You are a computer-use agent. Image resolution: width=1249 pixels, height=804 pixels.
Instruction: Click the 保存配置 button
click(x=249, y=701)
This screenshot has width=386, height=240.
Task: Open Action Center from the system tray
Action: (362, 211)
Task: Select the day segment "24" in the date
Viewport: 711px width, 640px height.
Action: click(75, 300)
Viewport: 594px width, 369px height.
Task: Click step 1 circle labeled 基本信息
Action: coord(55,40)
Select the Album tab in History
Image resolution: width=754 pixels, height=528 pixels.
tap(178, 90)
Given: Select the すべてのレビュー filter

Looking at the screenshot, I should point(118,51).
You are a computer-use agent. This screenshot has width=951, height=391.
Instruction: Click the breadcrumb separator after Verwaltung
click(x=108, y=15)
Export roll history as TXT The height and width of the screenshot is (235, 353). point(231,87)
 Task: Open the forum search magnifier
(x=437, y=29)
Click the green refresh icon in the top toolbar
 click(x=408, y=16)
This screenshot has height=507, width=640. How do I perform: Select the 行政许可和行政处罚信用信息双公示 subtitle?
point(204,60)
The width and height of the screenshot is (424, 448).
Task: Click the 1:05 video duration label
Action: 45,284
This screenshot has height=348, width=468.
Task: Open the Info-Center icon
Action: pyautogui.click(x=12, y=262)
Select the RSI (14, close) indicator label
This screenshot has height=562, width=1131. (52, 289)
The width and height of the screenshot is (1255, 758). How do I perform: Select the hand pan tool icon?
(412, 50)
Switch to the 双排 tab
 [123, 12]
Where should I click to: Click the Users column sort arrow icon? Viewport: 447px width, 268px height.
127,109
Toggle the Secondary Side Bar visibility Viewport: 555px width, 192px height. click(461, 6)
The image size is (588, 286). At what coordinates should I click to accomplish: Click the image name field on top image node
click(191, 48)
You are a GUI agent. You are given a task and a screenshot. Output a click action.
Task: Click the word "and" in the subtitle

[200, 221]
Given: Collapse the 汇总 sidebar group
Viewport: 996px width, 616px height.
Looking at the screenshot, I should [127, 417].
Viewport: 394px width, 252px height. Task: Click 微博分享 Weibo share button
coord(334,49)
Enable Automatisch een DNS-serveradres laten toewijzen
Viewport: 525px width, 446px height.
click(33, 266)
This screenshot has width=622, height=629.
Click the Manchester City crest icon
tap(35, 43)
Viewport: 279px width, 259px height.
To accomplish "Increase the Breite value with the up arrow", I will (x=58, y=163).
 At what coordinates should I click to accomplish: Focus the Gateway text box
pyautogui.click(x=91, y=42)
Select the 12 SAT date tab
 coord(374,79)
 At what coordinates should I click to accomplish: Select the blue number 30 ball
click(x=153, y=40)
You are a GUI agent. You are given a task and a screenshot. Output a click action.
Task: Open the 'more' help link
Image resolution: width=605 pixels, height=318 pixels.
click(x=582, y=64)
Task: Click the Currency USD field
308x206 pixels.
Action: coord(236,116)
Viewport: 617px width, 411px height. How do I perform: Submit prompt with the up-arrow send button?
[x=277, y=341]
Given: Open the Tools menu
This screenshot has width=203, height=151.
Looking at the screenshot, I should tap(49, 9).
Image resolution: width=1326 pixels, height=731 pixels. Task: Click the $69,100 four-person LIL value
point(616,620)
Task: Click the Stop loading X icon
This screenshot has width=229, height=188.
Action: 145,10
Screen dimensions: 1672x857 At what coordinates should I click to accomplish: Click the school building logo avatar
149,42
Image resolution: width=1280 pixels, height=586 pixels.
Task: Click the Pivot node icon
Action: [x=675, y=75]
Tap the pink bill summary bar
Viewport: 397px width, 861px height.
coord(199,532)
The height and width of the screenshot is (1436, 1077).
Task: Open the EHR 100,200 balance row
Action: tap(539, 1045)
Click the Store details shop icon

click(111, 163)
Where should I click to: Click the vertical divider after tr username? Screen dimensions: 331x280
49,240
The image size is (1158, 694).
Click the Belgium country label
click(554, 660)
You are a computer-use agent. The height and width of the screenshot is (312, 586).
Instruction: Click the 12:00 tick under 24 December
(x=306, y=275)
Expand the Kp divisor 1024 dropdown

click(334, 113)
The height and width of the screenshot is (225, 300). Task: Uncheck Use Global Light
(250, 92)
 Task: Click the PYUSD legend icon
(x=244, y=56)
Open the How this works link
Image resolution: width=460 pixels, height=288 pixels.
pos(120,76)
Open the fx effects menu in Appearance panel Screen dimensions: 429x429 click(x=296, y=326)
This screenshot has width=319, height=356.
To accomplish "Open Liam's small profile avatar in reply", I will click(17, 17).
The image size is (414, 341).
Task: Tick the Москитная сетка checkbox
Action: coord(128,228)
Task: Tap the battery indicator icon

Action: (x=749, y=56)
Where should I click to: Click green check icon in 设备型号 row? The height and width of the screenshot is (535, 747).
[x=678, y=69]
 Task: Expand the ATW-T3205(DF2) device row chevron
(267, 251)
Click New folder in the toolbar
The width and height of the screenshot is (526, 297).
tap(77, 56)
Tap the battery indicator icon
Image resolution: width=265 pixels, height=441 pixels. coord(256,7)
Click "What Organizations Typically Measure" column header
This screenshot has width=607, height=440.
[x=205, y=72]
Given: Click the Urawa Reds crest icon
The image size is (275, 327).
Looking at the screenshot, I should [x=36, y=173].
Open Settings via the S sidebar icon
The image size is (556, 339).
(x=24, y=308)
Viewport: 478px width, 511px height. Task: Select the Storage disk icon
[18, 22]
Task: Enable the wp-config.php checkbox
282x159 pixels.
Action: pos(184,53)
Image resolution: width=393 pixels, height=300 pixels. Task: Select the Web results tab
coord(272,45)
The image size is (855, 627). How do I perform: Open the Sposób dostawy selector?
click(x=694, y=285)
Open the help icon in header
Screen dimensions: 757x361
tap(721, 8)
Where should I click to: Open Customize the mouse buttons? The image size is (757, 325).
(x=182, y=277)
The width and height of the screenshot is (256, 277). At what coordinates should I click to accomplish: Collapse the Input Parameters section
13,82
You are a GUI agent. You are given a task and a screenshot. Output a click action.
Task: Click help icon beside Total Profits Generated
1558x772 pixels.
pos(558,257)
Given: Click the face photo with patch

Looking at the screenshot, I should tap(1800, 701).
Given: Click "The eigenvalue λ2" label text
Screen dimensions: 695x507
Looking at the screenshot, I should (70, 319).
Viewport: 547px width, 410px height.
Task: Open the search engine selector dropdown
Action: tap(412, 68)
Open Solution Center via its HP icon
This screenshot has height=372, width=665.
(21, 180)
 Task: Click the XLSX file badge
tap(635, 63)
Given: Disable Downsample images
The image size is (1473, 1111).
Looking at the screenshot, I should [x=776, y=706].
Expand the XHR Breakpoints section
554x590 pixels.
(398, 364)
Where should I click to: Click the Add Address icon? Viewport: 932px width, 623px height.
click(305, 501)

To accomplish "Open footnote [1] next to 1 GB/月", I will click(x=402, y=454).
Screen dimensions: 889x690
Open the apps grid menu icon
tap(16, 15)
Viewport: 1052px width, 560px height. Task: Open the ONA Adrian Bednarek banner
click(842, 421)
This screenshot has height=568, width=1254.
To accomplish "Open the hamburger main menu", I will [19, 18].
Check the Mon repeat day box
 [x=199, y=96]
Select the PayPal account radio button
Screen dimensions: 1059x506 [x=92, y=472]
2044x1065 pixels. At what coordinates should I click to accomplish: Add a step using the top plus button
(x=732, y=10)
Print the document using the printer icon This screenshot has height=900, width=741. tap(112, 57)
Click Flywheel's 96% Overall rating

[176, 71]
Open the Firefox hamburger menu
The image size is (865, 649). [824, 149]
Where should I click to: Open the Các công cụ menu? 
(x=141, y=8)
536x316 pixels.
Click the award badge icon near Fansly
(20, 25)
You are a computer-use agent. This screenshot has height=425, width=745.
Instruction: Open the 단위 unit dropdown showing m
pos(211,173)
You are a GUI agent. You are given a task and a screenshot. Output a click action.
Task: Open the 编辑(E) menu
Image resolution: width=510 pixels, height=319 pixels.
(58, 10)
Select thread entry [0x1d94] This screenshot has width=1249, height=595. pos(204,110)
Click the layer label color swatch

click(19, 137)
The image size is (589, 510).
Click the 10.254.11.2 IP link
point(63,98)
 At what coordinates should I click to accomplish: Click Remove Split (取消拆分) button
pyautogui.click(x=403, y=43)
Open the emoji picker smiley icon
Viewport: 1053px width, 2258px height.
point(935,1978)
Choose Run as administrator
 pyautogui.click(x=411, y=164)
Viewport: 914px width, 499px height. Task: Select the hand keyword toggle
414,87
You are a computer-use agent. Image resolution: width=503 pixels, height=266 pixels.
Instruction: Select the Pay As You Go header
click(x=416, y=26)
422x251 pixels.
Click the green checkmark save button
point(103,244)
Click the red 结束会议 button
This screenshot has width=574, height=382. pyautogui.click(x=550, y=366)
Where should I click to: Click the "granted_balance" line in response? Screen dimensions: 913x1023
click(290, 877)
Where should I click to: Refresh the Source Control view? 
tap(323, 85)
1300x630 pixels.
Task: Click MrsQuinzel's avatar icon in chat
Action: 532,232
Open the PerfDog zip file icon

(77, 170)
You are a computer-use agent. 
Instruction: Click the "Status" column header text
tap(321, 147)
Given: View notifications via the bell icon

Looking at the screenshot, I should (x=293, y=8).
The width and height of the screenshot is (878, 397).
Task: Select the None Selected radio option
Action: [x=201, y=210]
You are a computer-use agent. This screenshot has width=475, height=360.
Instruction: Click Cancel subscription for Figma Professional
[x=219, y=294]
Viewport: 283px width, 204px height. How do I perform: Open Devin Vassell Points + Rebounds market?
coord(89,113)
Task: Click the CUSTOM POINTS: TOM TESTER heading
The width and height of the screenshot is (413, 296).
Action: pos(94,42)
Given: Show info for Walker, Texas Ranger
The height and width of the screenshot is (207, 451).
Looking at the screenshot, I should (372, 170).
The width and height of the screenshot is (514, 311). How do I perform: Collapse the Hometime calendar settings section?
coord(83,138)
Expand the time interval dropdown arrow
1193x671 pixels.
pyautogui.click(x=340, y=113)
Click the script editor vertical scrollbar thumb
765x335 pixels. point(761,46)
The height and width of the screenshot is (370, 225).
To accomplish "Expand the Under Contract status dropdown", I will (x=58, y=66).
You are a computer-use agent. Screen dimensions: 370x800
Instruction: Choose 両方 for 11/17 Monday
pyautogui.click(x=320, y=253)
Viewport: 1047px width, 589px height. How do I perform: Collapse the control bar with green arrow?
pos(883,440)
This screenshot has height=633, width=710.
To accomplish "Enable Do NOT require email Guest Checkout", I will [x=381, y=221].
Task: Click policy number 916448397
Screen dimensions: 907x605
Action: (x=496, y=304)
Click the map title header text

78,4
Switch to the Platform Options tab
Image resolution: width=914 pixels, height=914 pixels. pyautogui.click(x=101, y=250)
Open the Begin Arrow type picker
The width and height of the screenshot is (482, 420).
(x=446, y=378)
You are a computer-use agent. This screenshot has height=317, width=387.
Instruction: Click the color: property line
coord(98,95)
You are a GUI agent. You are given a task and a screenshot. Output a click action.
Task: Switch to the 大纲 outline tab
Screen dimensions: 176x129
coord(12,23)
===============
*WHAT NEEDS TO BE DONE*:
Once you have found every line in the listing that holds the string "picker", copy each of them.

*EXERCISE RESPONSE*:
Open the emoji picker smiley icon
Open the Begin Arrow type picker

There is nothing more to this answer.